Осень… Роскошная! Золотая. Редкое, слабеющее, уходящее в зиму солнце. Небо в серых тучах. Облетели тополи; пожухли, побурели ясени. Изредка мелькнет покрасневшая… ольха? рябина? осина? клен? Не силен я в ботанике… И только белые березы, кажется, удержали в ослепительно желтой листве остатки уходящего солнца… Удержали и — светят им! Сами! Со всей щедростью, безоглядностью и пронзительностью прощальной ласки, ласки прощания. Под серыми тучами. Последним слабеющим уходящим солнцем…
Левитана нет на этакую красоту!.. Федора Васильева.

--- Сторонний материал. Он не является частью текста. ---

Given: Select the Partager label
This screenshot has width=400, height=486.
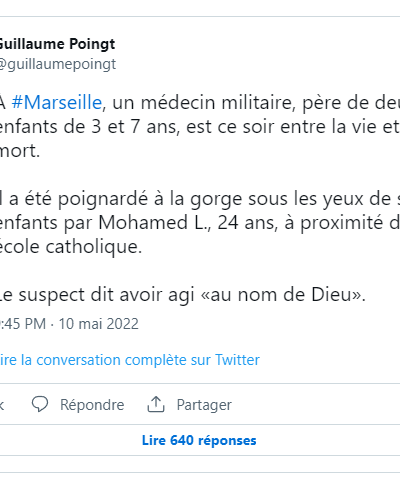Looking at the screenshot, I should [204, 405].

Саврасова. Грицая.
…Серые тучи чуть-чуть подсинены… как бы старыми разбавленными чернилами. Слегка…Нежно… Не противно… А под этими подсиненными тучами — вдруг! Откуда?! — но прям рублевский голубец! (с «Троицы»), Какая-то иззелена-голубоватая пронзительная ясность, прозрачный свет и беспредельность.
А солнце рвется пролиться сквозь тучи какой-то расплавленной платиной. А под тучами в какой-то запредельной дали, но в четкой осенней просматриваемоети — то голубец вот этот рублевский, то какая-то светящаяся латунь. И все это в обрамлении, в виньетках побуревших, пожелтевших, пожухлых берез, ольхи, кустов травы…
А весь колорит рублевской «Троицы «умиротворенно-гармонический, как бы истекающий тихой лаской, любовью, милосердием, благостностью — не из русской ли золотой и прозрачной осени взят?..
Кое-где оставшаяся еще зелень. Белесое жнивье на полях… И прощальная щедрость и ласка уходящего солнца.
«Черт вас возьми, степи, как вы хороши!..» — восклицал когда-то Н.В.Гоголь.